Task description:
Copy out the data between the lines holding "Locate an element on the screen. The image" and "center [1393, 287].", inclusive, with "element" changed to "item" and nothing else altered.

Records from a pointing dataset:

· · · · ·

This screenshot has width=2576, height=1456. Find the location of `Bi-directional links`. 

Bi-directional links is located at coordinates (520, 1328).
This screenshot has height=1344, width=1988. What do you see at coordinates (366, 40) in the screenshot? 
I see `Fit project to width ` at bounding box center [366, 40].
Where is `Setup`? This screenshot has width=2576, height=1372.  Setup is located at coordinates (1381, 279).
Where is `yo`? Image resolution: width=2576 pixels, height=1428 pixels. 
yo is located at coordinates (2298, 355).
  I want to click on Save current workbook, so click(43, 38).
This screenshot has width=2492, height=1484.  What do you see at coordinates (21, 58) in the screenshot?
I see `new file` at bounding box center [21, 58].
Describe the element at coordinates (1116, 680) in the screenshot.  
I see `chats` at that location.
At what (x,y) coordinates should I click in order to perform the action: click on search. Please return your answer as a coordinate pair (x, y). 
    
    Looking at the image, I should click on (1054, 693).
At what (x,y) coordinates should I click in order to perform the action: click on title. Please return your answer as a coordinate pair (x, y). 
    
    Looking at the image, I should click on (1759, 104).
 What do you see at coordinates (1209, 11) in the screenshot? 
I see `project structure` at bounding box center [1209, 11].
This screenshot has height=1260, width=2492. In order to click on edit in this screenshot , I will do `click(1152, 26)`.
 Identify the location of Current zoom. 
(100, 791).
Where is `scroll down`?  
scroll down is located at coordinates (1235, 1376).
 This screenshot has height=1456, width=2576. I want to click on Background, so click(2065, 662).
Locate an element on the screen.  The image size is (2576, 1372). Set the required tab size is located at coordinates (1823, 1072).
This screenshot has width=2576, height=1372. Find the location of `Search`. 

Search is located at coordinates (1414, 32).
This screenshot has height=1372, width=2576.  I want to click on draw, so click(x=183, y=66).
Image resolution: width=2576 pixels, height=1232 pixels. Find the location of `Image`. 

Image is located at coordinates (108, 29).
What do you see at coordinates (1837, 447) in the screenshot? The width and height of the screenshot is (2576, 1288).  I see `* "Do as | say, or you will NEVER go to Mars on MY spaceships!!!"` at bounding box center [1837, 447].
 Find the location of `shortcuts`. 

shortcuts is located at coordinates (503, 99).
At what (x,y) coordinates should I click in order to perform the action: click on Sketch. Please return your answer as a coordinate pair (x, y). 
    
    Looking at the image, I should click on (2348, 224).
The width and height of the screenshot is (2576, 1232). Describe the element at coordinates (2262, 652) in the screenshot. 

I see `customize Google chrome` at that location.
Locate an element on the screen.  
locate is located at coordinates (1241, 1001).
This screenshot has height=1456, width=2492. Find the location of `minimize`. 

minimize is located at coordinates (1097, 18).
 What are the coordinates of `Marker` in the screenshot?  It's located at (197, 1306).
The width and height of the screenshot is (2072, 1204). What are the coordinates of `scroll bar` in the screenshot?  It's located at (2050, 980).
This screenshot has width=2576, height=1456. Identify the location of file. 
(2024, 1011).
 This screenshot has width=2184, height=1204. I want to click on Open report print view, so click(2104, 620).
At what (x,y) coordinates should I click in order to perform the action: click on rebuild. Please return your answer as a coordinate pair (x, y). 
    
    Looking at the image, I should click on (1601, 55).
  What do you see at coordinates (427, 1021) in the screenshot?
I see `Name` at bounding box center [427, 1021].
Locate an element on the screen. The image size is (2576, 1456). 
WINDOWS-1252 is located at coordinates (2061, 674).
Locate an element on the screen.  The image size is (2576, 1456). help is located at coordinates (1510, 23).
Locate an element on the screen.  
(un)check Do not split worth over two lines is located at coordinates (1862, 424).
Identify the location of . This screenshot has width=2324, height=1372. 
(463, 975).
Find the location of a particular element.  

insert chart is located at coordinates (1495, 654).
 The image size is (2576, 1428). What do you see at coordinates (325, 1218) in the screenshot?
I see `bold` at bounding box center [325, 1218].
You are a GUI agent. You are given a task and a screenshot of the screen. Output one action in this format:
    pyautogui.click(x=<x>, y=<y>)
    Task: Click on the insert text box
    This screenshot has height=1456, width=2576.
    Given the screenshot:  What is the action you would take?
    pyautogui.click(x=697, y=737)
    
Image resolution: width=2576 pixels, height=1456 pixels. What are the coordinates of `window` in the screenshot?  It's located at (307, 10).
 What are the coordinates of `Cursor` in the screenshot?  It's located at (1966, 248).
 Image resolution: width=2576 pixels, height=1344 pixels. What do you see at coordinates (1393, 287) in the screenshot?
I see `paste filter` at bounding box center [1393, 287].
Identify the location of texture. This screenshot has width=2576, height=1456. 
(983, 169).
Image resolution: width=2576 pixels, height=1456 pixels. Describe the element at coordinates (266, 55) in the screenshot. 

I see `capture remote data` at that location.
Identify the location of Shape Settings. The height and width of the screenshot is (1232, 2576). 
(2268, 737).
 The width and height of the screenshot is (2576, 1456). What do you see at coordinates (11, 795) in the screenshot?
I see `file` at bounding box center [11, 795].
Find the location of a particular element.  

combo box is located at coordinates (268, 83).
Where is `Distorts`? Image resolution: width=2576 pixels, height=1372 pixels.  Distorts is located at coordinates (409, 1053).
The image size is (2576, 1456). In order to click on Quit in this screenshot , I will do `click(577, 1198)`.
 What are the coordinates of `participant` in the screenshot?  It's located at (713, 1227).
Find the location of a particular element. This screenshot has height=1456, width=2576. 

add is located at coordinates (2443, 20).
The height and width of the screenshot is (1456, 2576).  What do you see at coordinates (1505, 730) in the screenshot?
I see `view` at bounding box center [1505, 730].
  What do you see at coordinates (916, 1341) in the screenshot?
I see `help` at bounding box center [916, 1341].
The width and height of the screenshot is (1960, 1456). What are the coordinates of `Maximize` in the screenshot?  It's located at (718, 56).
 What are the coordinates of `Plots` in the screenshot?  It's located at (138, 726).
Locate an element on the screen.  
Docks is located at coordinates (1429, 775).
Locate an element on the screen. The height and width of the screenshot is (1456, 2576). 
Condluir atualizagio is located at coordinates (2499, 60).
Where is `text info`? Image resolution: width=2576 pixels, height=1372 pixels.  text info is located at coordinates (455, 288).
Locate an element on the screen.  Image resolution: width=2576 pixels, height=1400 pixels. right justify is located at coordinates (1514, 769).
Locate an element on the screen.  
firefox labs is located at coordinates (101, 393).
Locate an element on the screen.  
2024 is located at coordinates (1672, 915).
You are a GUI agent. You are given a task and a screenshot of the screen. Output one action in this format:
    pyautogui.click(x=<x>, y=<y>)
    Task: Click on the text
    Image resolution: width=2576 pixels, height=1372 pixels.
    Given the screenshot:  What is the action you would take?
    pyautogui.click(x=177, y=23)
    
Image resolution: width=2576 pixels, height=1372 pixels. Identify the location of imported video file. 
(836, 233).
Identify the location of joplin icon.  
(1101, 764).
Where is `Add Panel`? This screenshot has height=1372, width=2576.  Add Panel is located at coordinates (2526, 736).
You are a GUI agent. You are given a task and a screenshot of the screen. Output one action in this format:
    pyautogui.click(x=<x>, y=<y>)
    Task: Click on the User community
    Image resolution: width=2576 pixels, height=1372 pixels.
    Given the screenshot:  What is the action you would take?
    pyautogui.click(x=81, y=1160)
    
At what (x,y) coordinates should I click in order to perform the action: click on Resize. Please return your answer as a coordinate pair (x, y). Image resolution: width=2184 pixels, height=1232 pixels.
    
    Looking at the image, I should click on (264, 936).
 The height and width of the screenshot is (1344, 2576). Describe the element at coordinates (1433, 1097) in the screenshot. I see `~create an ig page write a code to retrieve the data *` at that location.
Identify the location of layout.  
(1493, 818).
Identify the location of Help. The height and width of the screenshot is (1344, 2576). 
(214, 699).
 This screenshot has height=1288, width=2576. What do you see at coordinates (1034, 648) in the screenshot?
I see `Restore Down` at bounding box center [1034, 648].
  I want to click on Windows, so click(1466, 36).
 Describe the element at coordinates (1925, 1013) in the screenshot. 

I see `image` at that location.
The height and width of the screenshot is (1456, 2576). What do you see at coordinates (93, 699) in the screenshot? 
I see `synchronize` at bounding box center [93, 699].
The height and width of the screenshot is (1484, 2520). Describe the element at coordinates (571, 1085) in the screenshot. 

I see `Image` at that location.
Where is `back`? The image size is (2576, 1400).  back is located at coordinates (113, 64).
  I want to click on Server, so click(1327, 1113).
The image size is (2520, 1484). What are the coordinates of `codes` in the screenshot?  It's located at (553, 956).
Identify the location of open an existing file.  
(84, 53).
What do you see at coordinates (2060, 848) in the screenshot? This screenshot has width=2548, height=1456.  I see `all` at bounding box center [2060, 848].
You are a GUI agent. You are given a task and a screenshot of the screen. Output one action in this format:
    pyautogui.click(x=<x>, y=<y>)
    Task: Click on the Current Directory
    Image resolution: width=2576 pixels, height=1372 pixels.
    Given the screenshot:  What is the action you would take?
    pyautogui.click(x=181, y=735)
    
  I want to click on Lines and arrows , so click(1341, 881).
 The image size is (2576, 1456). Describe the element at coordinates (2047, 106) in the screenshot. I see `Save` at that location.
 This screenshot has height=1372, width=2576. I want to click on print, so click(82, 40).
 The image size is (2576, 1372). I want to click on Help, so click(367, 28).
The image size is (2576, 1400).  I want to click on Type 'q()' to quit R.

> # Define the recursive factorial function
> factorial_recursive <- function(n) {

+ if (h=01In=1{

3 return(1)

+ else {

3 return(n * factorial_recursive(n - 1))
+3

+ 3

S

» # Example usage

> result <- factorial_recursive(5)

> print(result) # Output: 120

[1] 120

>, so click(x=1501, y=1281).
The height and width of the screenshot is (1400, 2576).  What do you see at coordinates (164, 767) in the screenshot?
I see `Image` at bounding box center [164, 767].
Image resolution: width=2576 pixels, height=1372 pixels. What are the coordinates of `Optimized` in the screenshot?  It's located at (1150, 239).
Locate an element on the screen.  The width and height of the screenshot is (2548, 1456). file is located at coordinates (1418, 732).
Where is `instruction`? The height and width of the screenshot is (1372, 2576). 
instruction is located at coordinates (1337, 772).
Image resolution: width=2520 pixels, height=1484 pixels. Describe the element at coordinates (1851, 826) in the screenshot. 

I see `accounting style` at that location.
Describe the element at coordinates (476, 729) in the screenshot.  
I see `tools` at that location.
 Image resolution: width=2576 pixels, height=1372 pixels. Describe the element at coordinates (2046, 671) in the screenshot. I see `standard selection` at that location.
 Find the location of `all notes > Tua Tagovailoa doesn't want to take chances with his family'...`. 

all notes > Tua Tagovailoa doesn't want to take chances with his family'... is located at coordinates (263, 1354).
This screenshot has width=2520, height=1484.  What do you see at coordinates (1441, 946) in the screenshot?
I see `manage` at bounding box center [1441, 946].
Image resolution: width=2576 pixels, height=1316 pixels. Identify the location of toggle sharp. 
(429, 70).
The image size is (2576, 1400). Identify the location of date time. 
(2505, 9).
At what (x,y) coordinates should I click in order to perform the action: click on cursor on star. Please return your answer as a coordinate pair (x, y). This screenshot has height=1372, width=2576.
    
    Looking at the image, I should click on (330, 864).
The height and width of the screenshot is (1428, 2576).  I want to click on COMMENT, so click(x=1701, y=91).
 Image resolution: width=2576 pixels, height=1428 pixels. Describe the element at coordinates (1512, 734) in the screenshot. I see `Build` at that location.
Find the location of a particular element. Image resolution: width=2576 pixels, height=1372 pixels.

· · · · ·

Output for this task:
Locate an item on the screen. The image size is (2576, 1456). 
WINDOWS-1252 is located at coordinates (2061, 674).
Locate an item on the screen.  The image size is (2576, 1456). help is located at coordinates (1510, 23).
Locate an item on the screen.  
(un)check Do not split worth over two lines is located at coordinates (1862, 424).
Identify the location of . This screenshot has width=2324, height=1372. 
(463, 975).
Find the location of a particular item.  

insert chart is located at coordinates (1495, 654).
 The image size is (2576, 1428). What do you see at coordinates (325, 1218) in the screenshot?
I see `bold` at bounding box center [325, 1218].
You are a GUI agent. You are given a task and a screenshot of the screen. Output one action in this format:
    pyautogui.click(x=<x>, y=<y>)
    Task: Click on the insert text box
    This screenshot has height=1456, width=2576.
    Given the screenshot:  What is the action you would take?
    pyautogui.click(x=697, y=737)
    
Image resolution: width=2576 pixels, height=1456 pixels. What are the coordinates of `window` in the screenshot?  It's located at (307, 10).
 What are the coordinates of `Cursor` in the screenshot?  It's located at (1966, 248).
 Image resolution: width=2576 pixels, height=1344 pixels. What do you see at coordinates (1393, 287) in the screenshot?
I see `paste filter` at bounding box center [1393, 287].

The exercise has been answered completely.